Fast-forward to today, when the Franklin, Indiana 18-year-old is happy, healthy and on her way to becoming a bright star — and an inspiration — in the pageant world.
It was a family friend who first discovered Miss Amazing, a competition circuit for young girls and women with disabilities. She asked Mickey's mother, Jenny, for permission to get MIckey involved.
Jenny agreed. And, as it turned out, Mickey was a natural.
Mickey entered her first Indiana pageant at age 14, and won the Junior Teen title. She went on to the national Miss Amazing competition, taking home the first runner-up award.
And her success didn't stop there. The following year she moved from Junior Teen to Teen level. Once again she won the state's Miss Amazing title.
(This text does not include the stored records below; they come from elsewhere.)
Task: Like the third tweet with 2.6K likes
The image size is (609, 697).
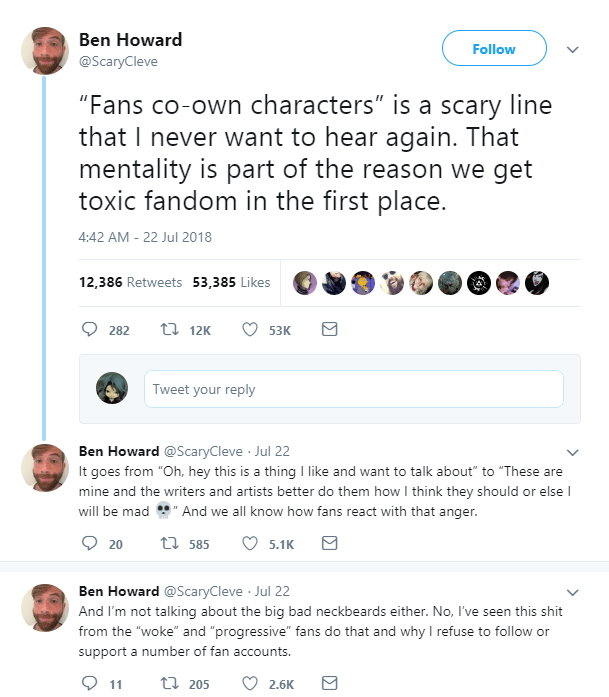Action: 251,684
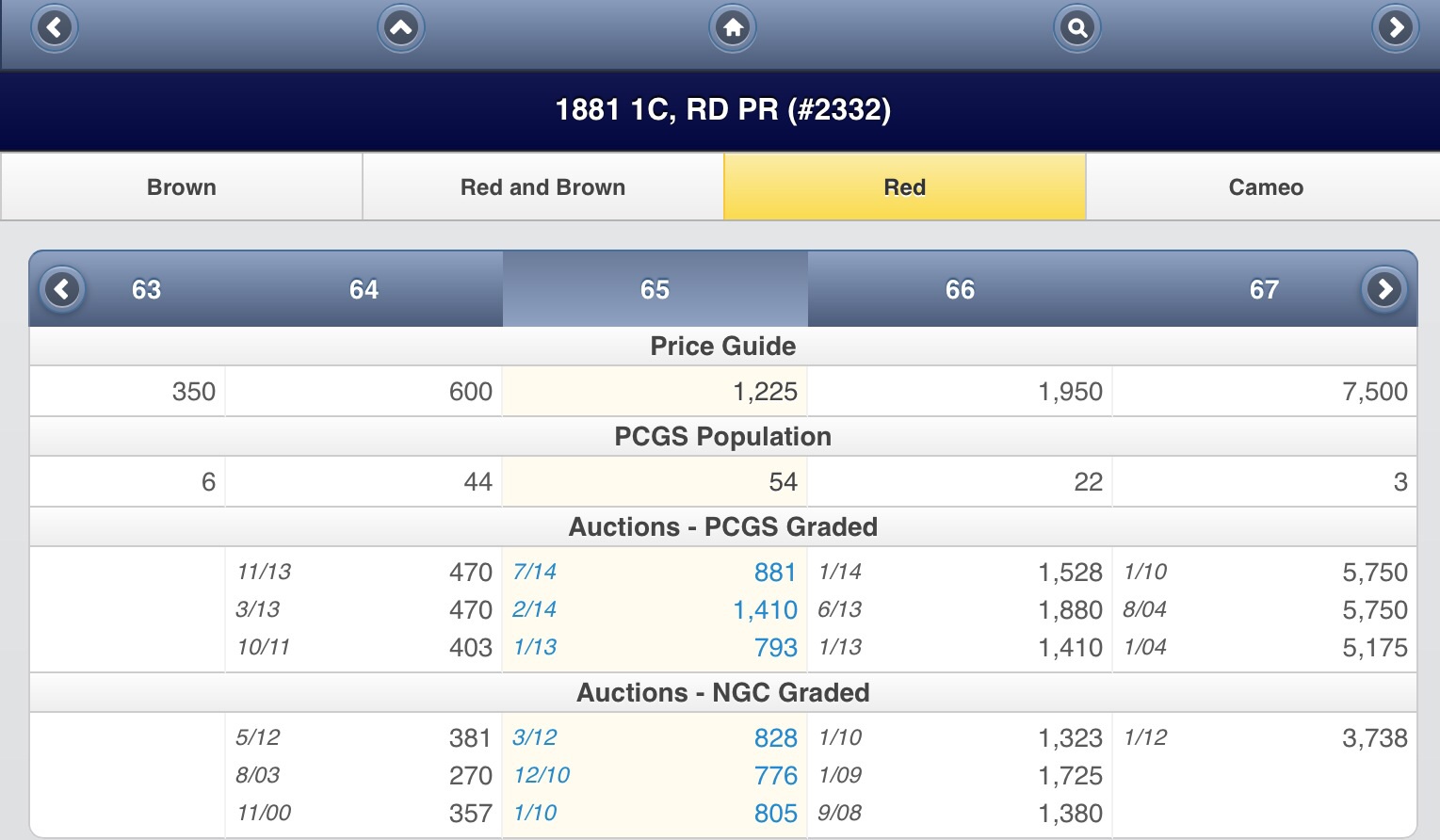Select grade 64 column header
The height and width of the screenshot is (840, 1440).
click(364, 289)
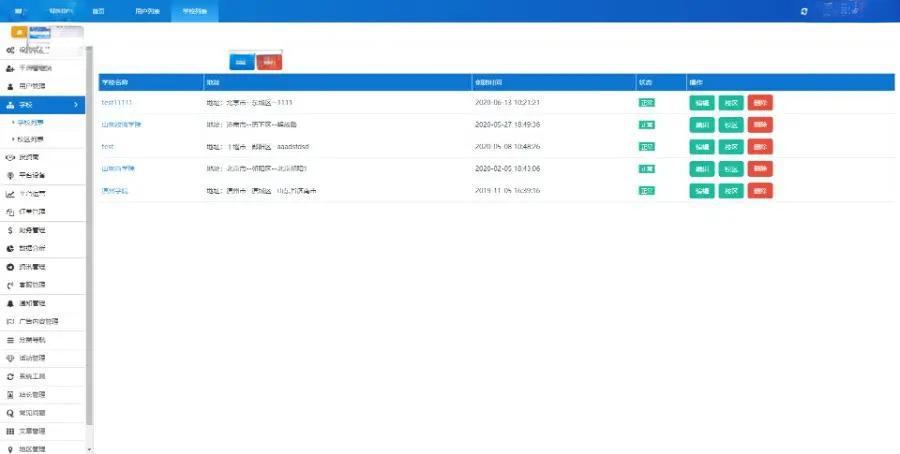Click the map pin icon at sidebar bottom

tap(10, 449)
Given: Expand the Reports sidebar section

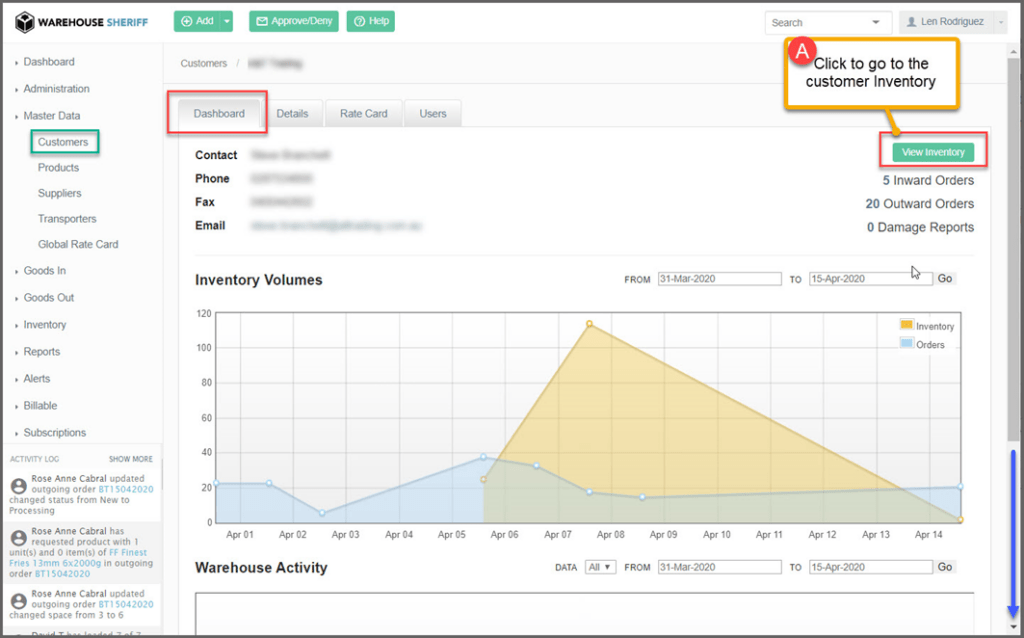Looking at the screenshot, I should 42,351.
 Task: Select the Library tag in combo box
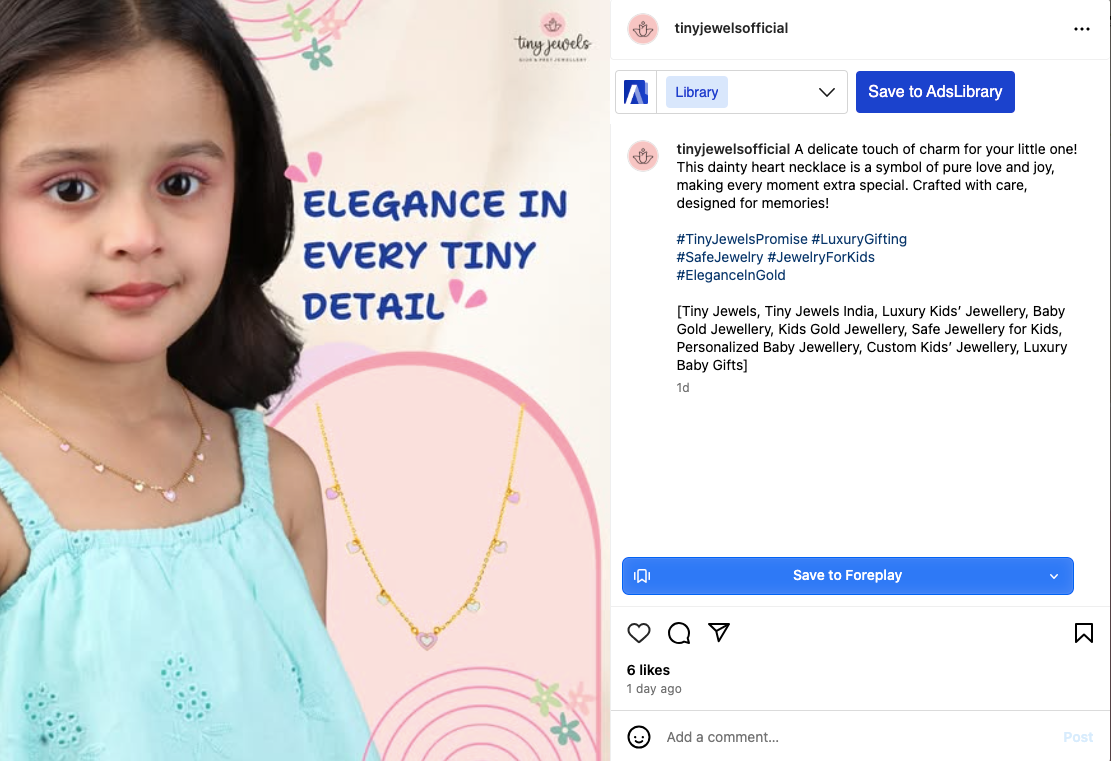pos(697,92)
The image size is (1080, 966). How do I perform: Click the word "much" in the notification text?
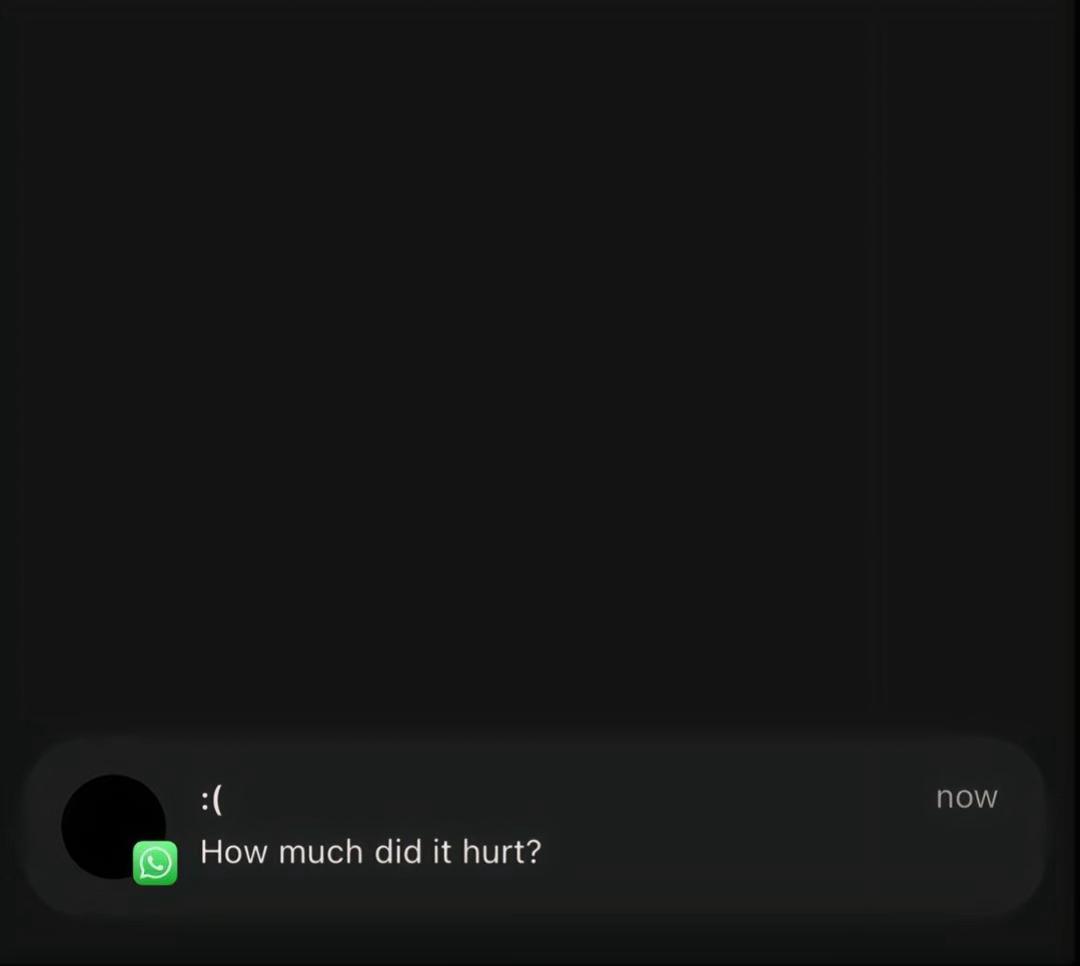coord(320,852)
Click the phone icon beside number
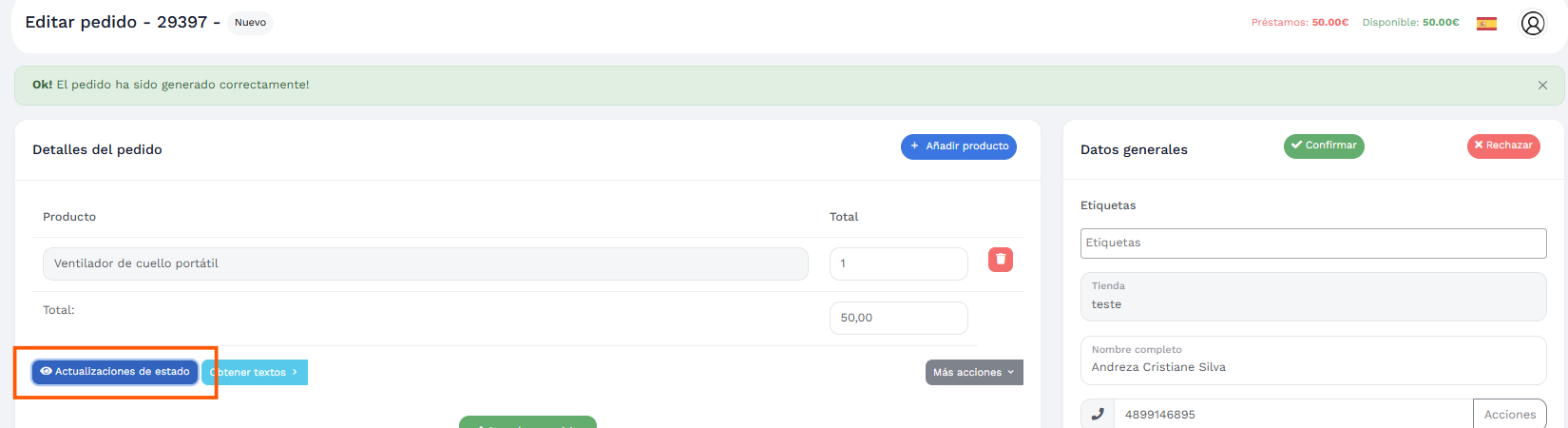Viewport: 1568px width, 428px height. [x=1098, y=415]
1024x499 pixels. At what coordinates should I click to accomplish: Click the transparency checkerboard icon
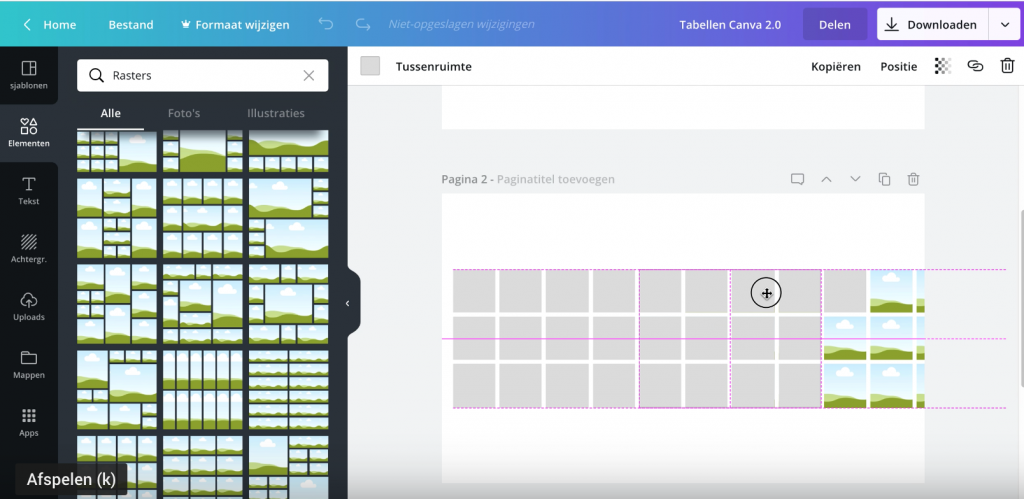coord(942,66)
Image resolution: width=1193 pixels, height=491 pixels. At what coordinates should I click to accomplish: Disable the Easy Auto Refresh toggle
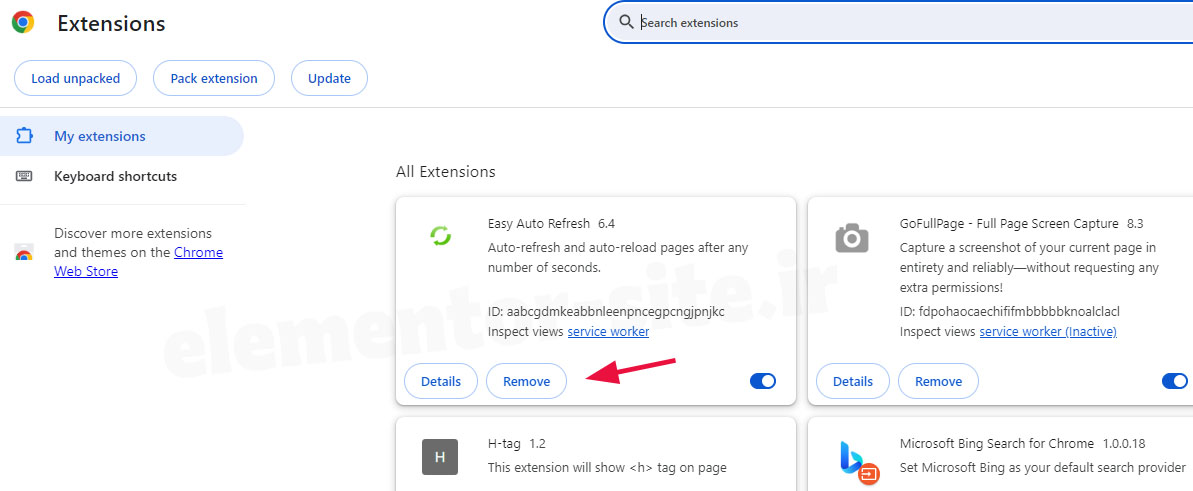click(x=762, y=381)
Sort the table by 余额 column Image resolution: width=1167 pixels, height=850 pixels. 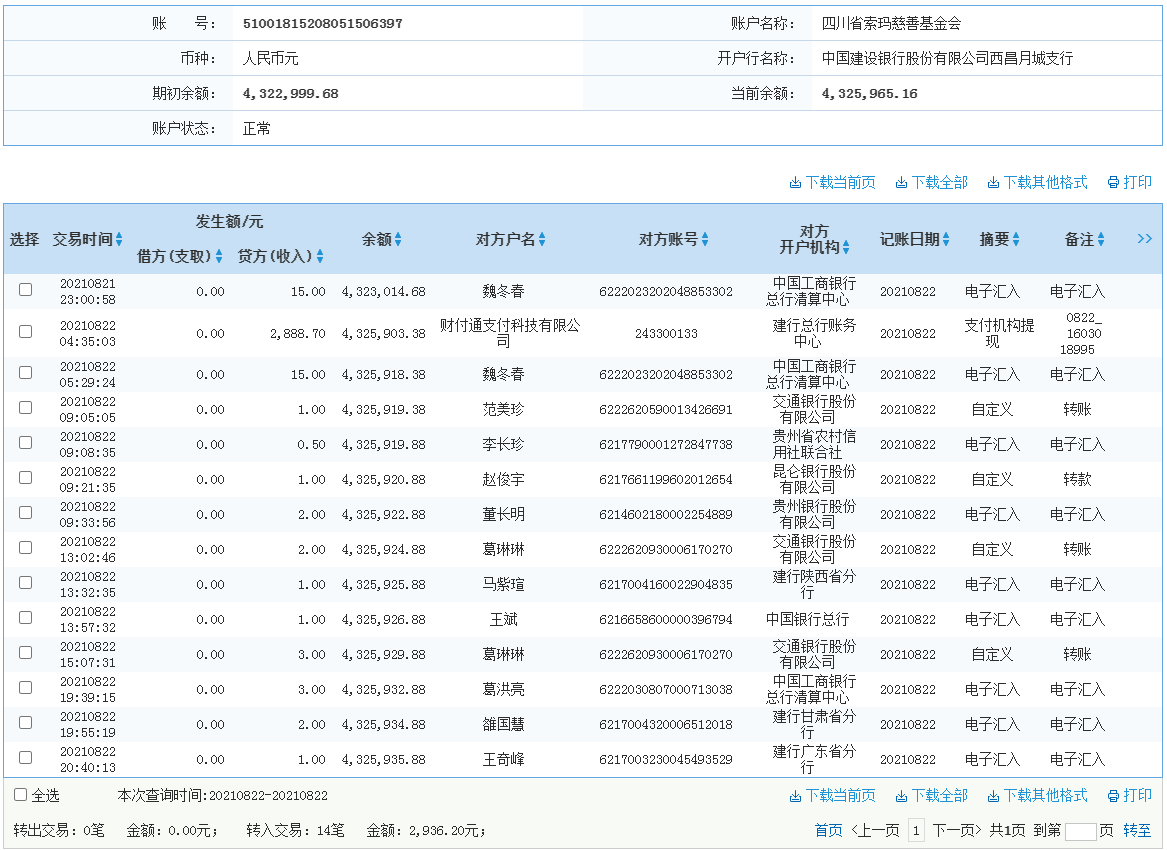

Mickey competes with a special purpose in mind: "To show the special needs kids that they can have an invisible crown, just like God," she told TODAY.com in a phone interview. "I hope they see that we are humans, not just props or tools."
The talent portion is optional in the Miss Amazing competitions, but Mickey, who has a passion for dancing, always performs on stage.
This year, Mickey gave the Miss America circuit a try and competed at the local level.
"She wanted to do a typical pageant to compete on a level playing field with her friends who are pageant contestants," Jenny explained.
What does Mickey love most about competing? “Making pageant friends and wearing the evening gowns,” she giggled, adding that her favorite dresses are the fluffy, Cinderella-type ball-gowns.
Jenny helps pick out out many of her daughter’s pageant outfits, but told TODAY, “Mickey always has the final say.”
Jenny hopes Mickey's story inspires not only kids with special needs, but their parents and the rest of the community as well.
"My biggest wish is that people with younger kids will look up and see what Mickey is doing," Jenny said. "In Indiana, she's the first person to compete in local pageants in what we can prove is over 10 years."
In fact, it's likely that Mickey is the first young girl in the area to ever take the local stage.
"We would like for people bringing up kids with disabilities to see that it's important to not put limits on them... to allow them to try things they want to try," Jenny explained. "We just want a level playing field to help people remain open... to help break down the barriers and walls that have been built."
Mickey told TODAY she hopes to advance from the local Miss America pageants and compete in Miss Indiana and then the national competition.
And next summer, when local pageant season begins again, Mickey will get that shot to compete and move up in the circuit.
It's a cutthroat environment — a world that can sometimes tear young girls down and lead to negative emotions and stress.
But for Mickey, it's had the opposite effect.
"I am not nervous," she said, her confidence almost palpable over the phone. "I am never nervous."